→ Task objective
Find every line in the records below that contains the string "located", and copy each of those lines.

Records from a data source:
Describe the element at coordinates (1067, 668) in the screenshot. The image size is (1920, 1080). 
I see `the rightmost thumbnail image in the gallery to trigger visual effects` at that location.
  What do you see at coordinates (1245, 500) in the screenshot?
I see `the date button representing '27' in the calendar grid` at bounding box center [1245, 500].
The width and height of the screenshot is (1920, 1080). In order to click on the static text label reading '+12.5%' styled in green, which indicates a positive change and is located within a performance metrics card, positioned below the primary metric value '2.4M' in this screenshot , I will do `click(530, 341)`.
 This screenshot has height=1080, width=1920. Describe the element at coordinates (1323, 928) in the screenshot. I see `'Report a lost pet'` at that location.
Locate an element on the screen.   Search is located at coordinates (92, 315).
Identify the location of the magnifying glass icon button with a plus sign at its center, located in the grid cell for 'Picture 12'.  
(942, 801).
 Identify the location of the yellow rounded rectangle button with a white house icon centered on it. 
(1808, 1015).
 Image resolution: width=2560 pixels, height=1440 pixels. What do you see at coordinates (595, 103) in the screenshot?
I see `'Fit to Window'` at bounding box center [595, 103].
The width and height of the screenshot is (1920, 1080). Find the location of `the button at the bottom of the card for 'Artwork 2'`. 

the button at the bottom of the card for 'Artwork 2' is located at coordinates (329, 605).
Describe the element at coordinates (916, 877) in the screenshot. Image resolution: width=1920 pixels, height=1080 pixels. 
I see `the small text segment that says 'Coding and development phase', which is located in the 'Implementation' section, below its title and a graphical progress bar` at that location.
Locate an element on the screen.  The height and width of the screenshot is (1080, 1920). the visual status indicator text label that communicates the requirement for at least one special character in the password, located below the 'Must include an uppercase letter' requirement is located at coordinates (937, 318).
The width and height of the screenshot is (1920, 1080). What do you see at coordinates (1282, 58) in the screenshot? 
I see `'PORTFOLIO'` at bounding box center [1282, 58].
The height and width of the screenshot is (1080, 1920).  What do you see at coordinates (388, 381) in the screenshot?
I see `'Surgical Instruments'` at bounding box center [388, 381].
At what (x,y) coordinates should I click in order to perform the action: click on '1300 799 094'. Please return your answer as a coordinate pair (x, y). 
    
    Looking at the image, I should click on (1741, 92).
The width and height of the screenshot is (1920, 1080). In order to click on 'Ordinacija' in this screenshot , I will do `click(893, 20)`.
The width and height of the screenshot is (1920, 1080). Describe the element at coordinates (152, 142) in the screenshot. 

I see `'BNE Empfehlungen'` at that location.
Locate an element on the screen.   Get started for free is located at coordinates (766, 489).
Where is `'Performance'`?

→ Complete output
The width and height of the screenshot is (1920, 1080). In order to click on the static text label reading '+12.5%' styled in green, which indicates a positive change and is located within a performance metrics card, positioned below the primary metric value '2.4M' in this screenshot , I will do `click(530, 341)`.
Locate an element on the screen.   Search is located at coordinates (92, 315).
Identify the location of the magnifying glass icon button with a plus sign at its center, located in the grid cell for 'Picture 12'.  
the button at the bottom of the card for 'Artwork 2' is located at coordinates (329, 605).
I see `the small text segment that says 'Coding and development phase', which is located in the 'Implementation' section, below its title and a graphical progress bar` at that location.
Locate an element on the screen.  The height and width of the screenshot is (1080, 1920). the visual status indicator text label that communicates the requirement for at least one special character in the password, located below the 'Must include an uppercase letter' requirement is located at coordinates (937, 318).
Locate an element on the screen.   Get started for free is located at coordinates (766, 489).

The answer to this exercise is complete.